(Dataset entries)
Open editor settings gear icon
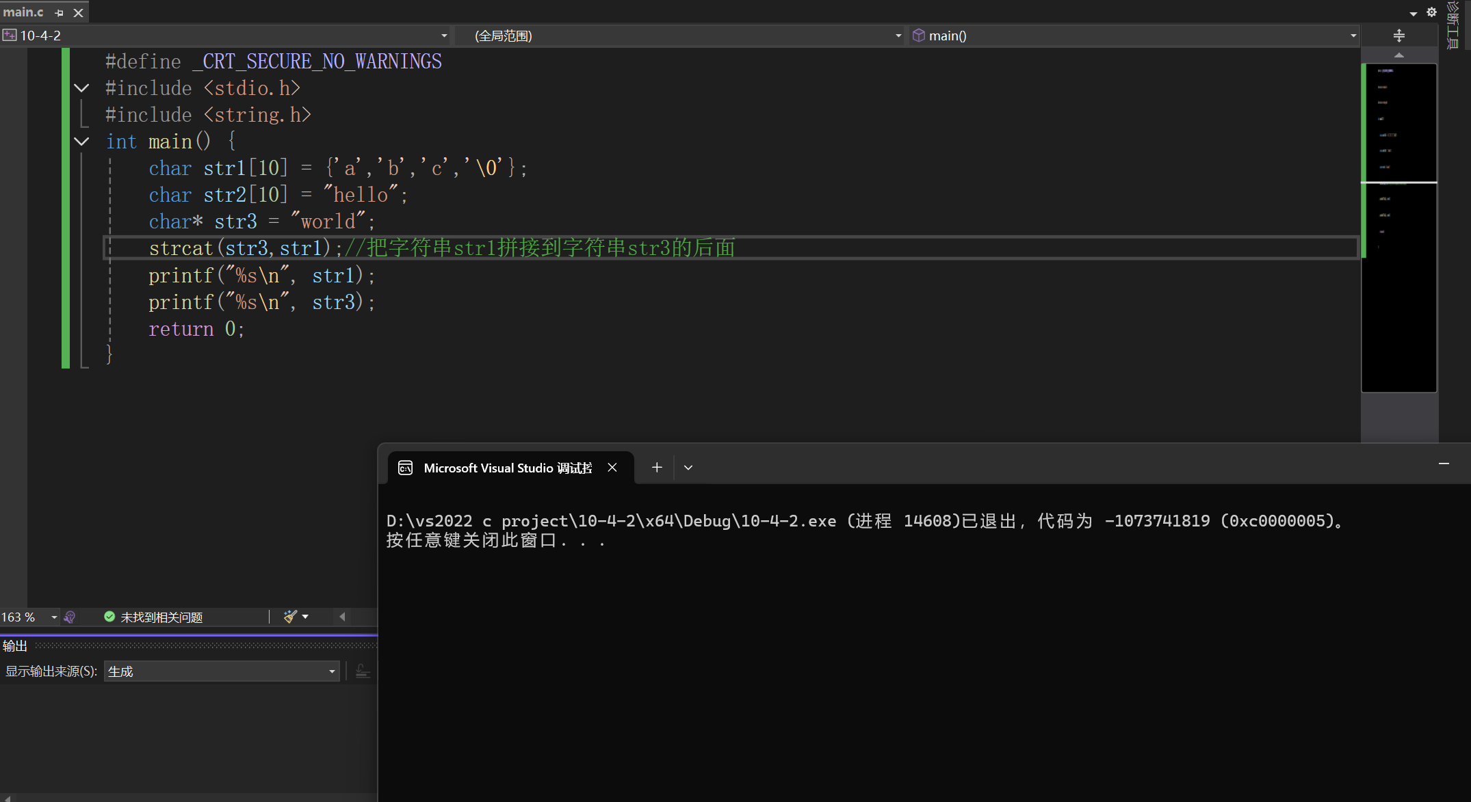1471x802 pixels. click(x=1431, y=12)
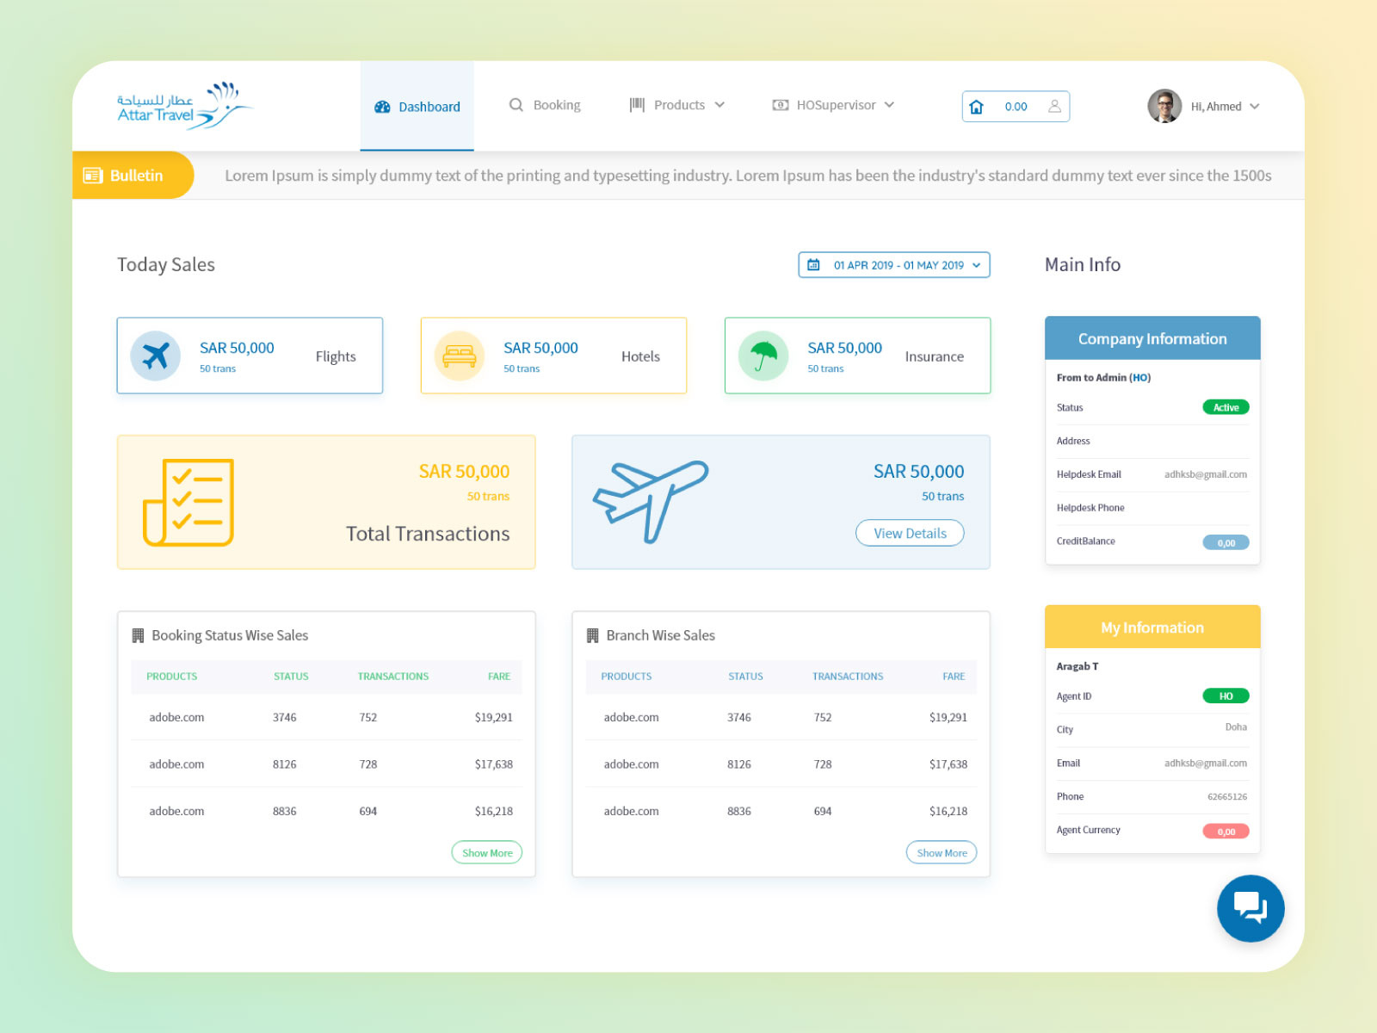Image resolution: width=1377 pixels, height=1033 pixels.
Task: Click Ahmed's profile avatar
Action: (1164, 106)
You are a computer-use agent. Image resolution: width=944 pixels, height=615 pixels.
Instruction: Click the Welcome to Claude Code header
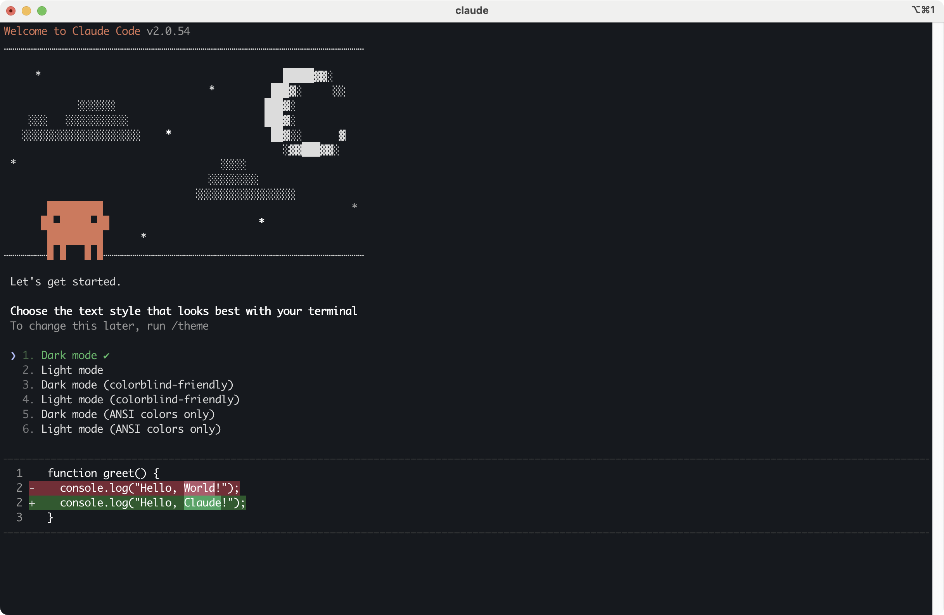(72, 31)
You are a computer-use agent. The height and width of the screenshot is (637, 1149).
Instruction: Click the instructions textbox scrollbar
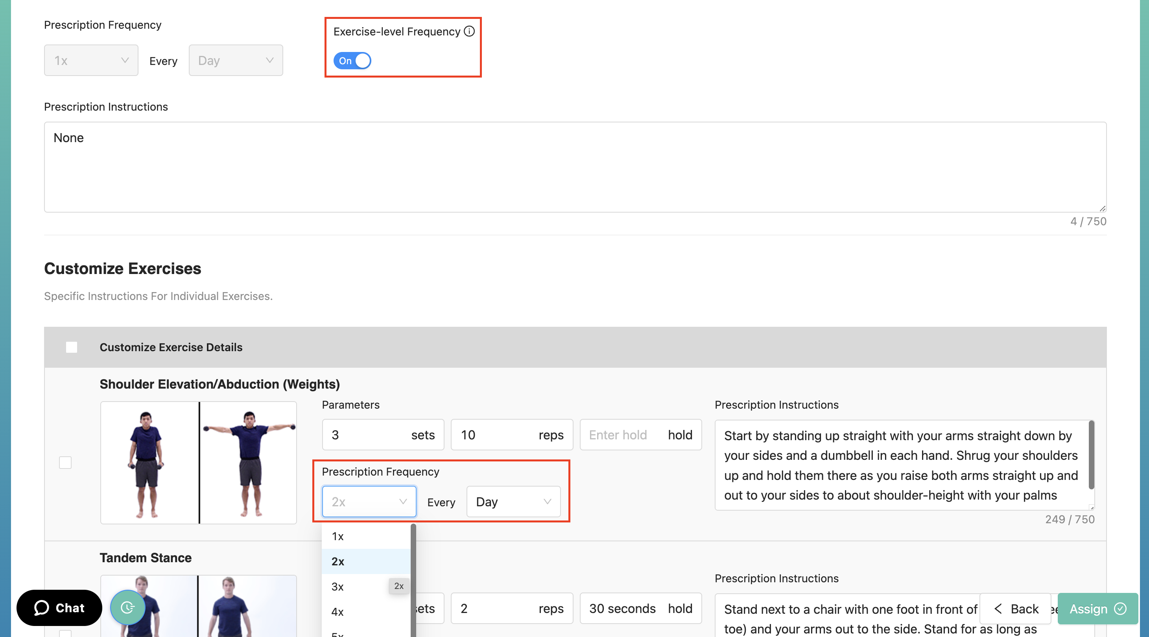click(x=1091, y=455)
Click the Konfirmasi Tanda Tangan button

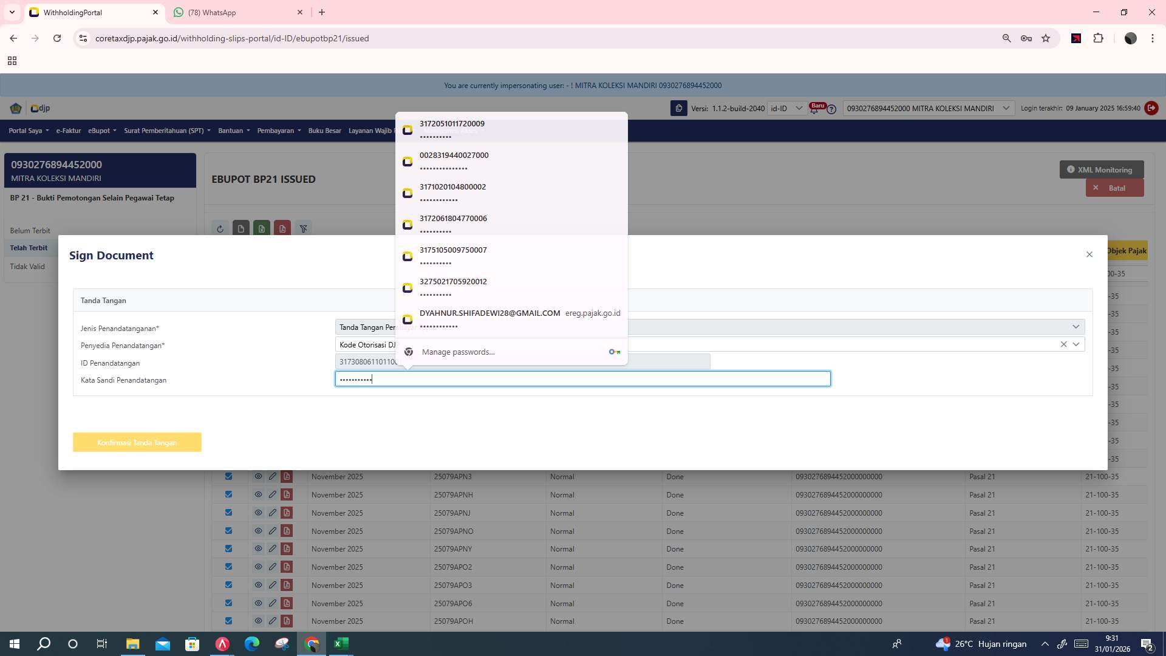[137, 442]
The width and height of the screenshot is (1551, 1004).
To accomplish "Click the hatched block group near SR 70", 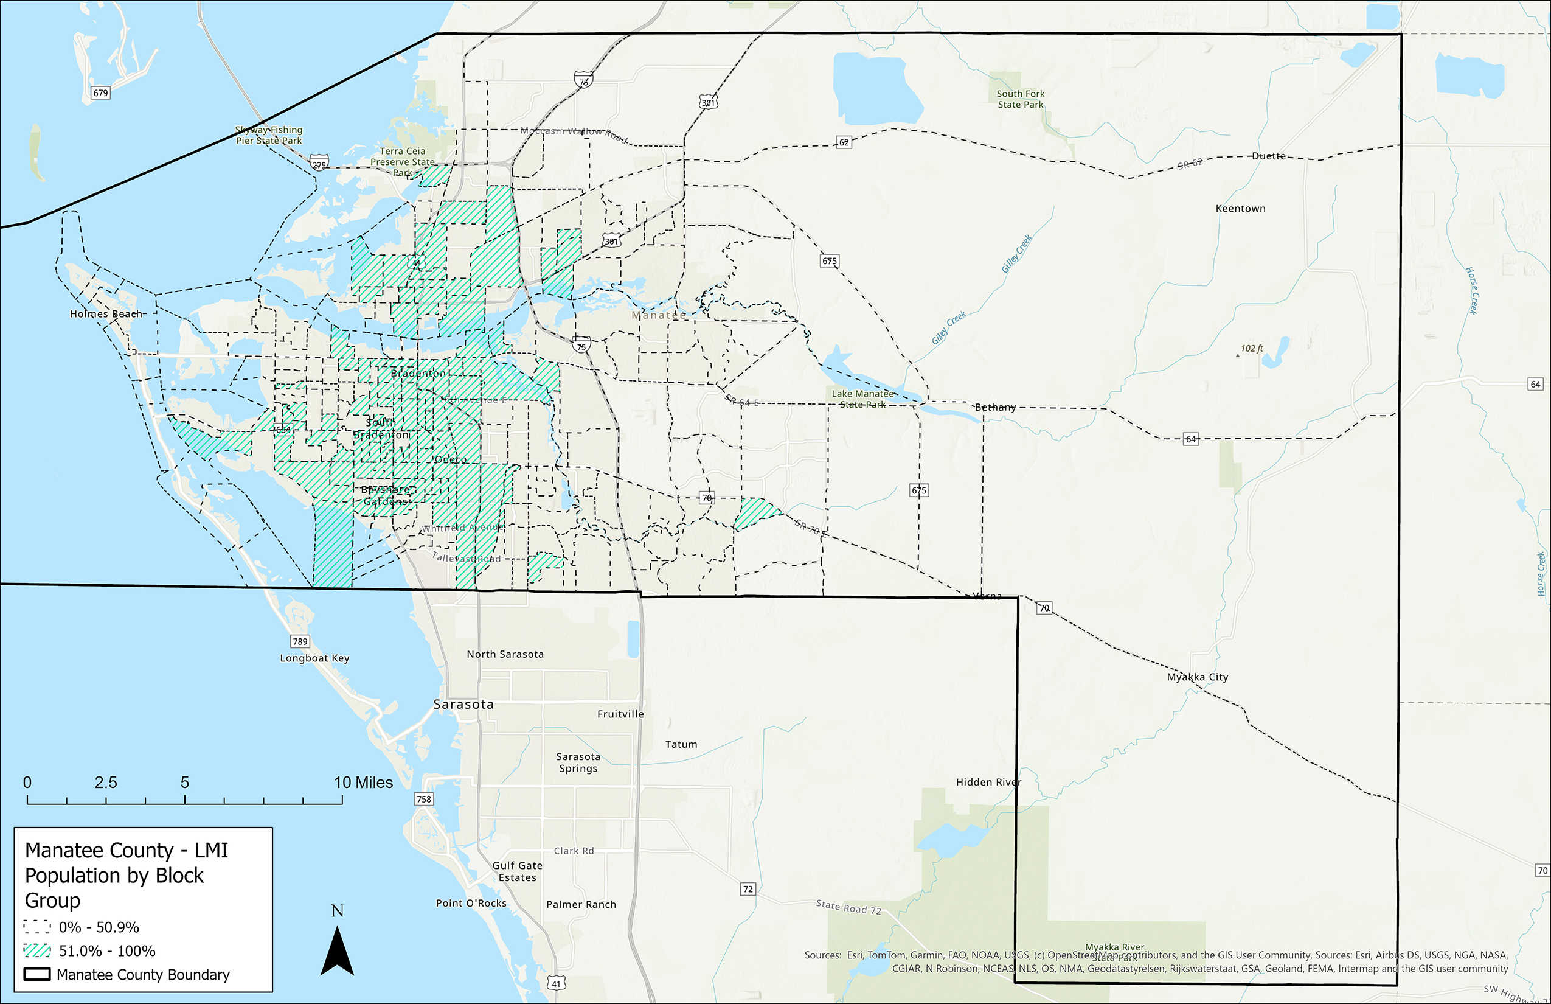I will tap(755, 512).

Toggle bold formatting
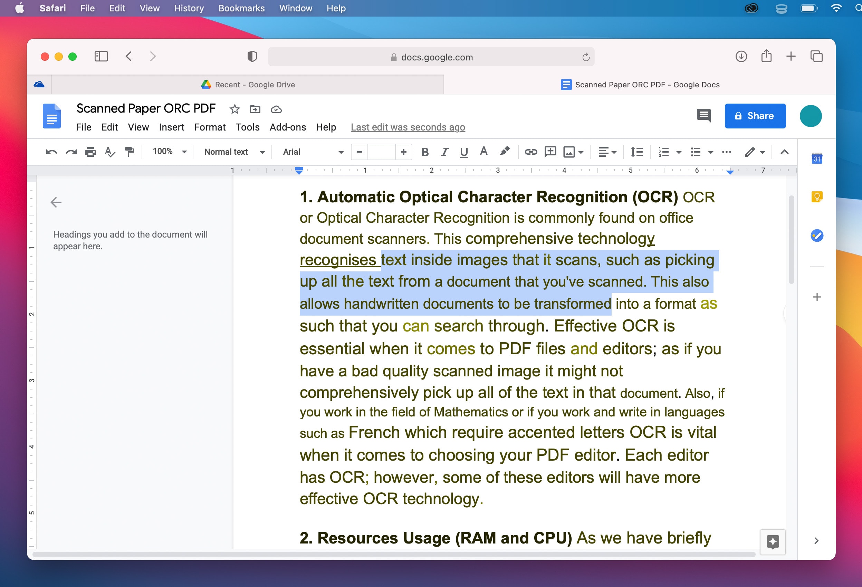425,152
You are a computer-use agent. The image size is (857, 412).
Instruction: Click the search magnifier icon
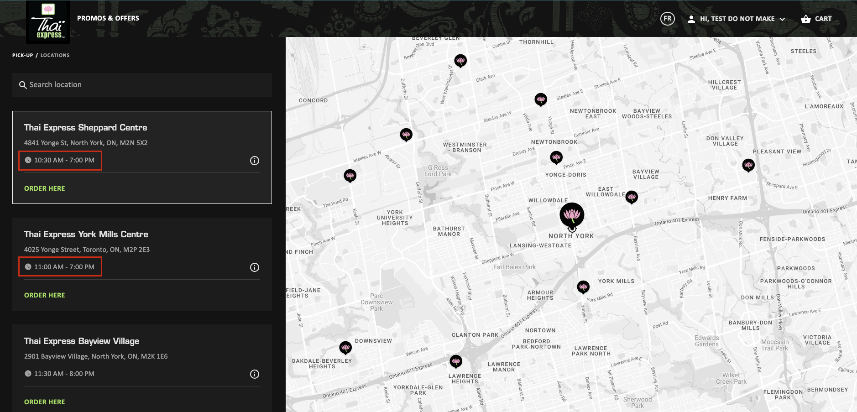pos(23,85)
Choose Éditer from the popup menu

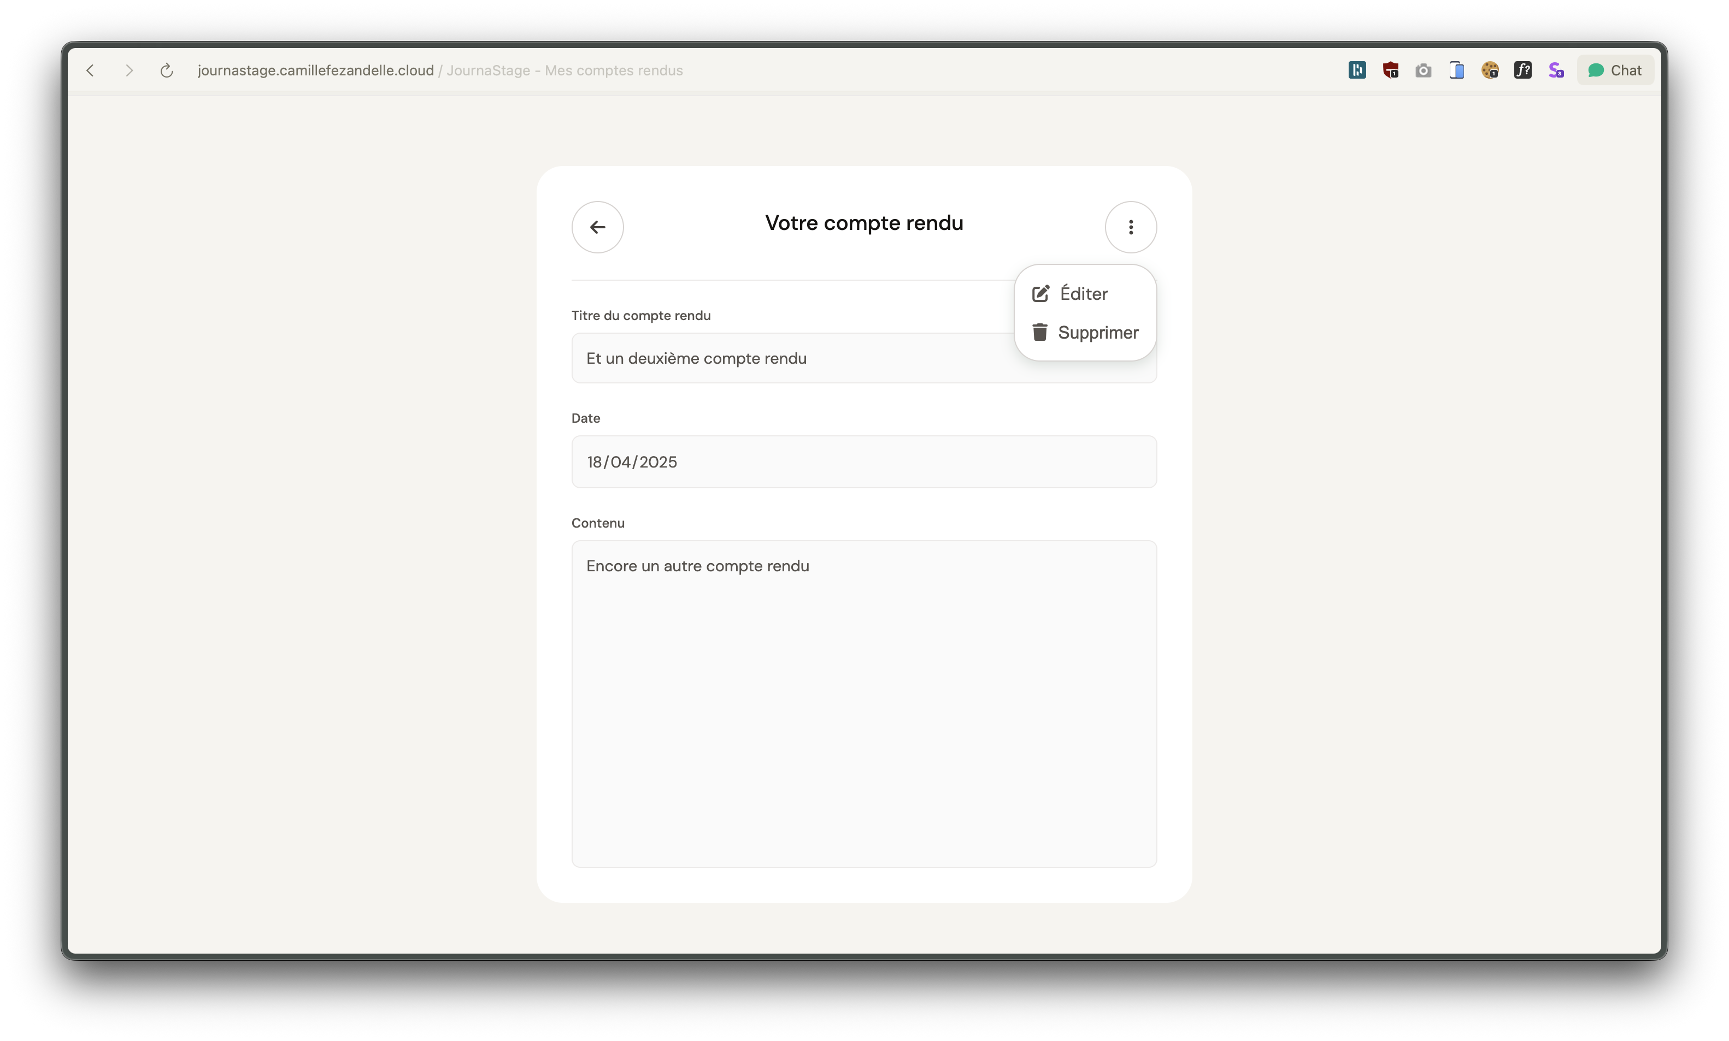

**Task instructions**
Look through the entries above; find each line with the word "agent" and copy it.

**Written response**
You are a computer-use agent. Image resolution: width=944 pixels, height=615 pixels.
You are a computer-use agent. The height and width of the screenshot is (637, 1149).
You are a computer-use agent. The image size is (857, 412).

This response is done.